* Records for processing *
'''

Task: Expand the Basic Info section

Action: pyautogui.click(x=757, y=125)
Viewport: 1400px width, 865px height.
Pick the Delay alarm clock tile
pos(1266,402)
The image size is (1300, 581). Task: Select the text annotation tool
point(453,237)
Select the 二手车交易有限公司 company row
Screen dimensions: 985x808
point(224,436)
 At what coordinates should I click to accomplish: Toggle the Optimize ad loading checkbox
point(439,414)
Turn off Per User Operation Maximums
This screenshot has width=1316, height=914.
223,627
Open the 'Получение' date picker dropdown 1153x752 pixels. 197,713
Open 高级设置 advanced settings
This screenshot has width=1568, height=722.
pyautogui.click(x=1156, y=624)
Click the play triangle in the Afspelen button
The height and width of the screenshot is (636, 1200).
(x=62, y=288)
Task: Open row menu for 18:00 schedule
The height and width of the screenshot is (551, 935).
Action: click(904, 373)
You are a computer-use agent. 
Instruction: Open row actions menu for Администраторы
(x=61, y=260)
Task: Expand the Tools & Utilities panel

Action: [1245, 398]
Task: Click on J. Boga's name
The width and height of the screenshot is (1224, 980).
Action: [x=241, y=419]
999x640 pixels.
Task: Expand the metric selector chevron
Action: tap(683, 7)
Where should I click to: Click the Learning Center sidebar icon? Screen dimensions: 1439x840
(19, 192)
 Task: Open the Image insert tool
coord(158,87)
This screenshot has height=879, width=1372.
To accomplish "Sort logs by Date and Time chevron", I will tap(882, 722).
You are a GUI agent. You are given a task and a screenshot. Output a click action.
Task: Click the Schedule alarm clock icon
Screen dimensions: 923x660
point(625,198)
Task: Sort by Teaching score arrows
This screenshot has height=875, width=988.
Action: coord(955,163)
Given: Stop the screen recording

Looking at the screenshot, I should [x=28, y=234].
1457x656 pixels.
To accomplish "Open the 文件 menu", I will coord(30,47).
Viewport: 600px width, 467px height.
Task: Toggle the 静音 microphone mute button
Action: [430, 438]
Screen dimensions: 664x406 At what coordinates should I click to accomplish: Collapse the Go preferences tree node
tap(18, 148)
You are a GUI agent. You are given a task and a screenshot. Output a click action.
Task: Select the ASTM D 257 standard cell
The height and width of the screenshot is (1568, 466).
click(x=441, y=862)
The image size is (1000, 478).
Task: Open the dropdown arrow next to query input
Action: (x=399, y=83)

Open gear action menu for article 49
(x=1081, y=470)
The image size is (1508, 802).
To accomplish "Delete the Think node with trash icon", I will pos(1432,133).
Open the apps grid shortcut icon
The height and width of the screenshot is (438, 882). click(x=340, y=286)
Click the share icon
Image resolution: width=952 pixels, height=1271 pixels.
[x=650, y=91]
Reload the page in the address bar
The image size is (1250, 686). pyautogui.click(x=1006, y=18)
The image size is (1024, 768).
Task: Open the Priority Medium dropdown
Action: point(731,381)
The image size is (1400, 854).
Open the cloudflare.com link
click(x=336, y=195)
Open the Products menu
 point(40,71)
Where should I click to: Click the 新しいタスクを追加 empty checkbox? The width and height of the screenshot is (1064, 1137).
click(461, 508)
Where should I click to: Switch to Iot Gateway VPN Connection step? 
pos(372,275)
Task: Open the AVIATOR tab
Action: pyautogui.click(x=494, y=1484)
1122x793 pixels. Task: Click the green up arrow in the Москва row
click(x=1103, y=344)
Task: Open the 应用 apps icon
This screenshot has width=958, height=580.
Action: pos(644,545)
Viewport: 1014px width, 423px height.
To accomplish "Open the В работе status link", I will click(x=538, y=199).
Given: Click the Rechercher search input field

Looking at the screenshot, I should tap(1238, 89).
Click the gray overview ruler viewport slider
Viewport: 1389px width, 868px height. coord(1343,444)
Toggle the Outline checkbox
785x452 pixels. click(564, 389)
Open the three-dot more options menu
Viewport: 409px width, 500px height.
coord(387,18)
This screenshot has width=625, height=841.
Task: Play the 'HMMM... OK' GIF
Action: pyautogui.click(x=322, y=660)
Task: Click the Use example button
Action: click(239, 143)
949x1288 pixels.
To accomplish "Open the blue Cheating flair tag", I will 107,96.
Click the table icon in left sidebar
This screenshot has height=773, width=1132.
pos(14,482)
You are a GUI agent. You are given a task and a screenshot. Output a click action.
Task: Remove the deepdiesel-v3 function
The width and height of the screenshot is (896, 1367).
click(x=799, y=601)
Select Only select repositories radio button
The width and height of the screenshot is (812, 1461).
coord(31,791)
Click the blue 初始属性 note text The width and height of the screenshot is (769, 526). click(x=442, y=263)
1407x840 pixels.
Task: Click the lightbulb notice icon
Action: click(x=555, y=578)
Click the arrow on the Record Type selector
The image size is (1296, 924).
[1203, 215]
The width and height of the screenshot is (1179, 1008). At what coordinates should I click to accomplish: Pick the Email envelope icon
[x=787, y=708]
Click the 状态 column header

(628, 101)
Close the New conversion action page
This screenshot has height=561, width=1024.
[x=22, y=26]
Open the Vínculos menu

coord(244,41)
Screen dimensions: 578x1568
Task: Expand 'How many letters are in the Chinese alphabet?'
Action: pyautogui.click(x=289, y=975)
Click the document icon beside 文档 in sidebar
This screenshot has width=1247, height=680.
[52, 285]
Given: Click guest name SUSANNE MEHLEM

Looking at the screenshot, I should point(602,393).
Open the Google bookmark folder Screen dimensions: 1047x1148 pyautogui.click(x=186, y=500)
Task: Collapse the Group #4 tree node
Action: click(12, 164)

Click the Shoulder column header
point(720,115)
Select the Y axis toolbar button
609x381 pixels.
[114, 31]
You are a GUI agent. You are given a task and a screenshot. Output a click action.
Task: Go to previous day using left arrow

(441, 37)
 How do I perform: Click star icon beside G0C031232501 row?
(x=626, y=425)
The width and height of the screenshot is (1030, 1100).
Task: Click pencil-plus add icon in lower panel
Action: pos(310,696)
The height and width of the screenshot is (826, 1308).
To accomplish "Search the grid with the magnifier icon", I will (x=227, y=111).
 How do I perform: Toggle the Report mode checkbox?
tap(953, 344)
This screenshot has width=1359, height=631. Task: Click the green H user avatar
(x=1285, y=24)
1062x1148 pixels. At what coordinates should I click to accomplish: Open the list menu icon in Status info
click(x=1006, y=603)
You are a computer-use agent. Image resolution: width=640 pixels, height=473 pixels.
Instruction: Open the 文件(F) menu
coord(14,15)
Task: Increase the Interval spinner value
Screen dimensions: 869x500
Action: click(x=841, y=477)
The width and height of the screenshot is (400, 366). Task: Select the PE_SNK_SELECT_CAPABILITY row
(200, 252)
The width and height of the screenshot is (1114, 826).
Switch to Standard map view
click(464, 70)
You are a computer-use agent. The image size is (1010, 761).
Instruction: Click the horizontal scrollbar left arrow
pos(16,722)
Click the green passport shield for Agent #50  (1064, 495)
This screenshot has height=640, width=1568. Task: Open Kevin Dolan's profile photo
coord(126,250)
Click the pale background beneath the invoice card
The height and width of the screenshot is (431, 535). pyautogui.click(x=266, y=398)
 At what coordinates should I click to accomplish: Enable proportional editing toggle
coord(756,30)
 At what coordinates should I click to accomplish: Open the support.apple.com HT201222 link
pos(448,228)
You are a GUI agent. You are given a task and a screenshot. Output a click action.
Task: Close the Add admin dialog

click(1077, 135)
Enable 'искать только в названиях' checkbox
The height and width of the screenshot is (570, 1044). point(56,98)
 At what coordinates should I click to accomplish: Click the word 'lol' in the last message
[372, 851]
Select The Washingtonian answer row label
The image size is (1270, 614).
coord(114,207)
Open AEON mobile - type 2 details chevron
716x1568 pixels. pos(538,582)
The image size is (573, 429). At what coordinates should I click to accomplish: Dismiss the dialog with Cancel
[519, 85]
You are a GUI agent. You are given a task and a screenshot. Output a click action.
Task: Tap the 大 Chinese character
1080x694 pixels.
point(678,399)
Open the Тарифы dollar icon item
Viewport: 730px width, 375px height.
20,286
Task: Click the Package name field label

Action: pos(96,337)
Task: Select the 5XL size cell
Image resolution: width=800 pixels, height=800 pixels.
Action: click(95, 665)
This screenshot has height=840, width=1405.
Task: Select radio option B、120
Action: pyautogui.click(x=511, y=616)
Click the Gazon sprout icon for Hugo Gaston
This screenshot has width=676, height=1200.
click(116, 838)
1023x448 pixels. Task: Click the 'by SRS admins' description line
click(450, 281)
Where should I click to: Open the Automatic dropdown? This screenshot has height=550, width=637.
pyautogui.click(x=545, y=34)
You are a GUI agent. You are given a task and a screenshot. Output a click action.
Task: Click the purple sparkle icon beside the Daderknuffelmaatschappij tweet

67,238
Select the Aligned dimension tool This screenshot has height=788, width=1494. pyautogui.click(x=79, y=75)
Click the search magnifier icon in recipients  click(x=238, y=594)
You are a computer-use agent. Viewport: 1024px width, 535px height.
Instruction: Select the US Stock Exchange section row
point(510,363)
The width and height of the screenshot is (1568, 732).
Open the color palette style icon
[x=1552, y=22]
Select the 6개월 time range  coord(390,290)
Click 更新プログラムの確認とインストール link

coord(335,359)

'''

* Problem to solve *
Copy every line of the listing that includes the string "magnifier".

* Reply *
To accomplish "Search the grid with the magnifier icon", I will (x=227, y=111).
Click the search magnifier icon in recipients  click(x=238, y=594)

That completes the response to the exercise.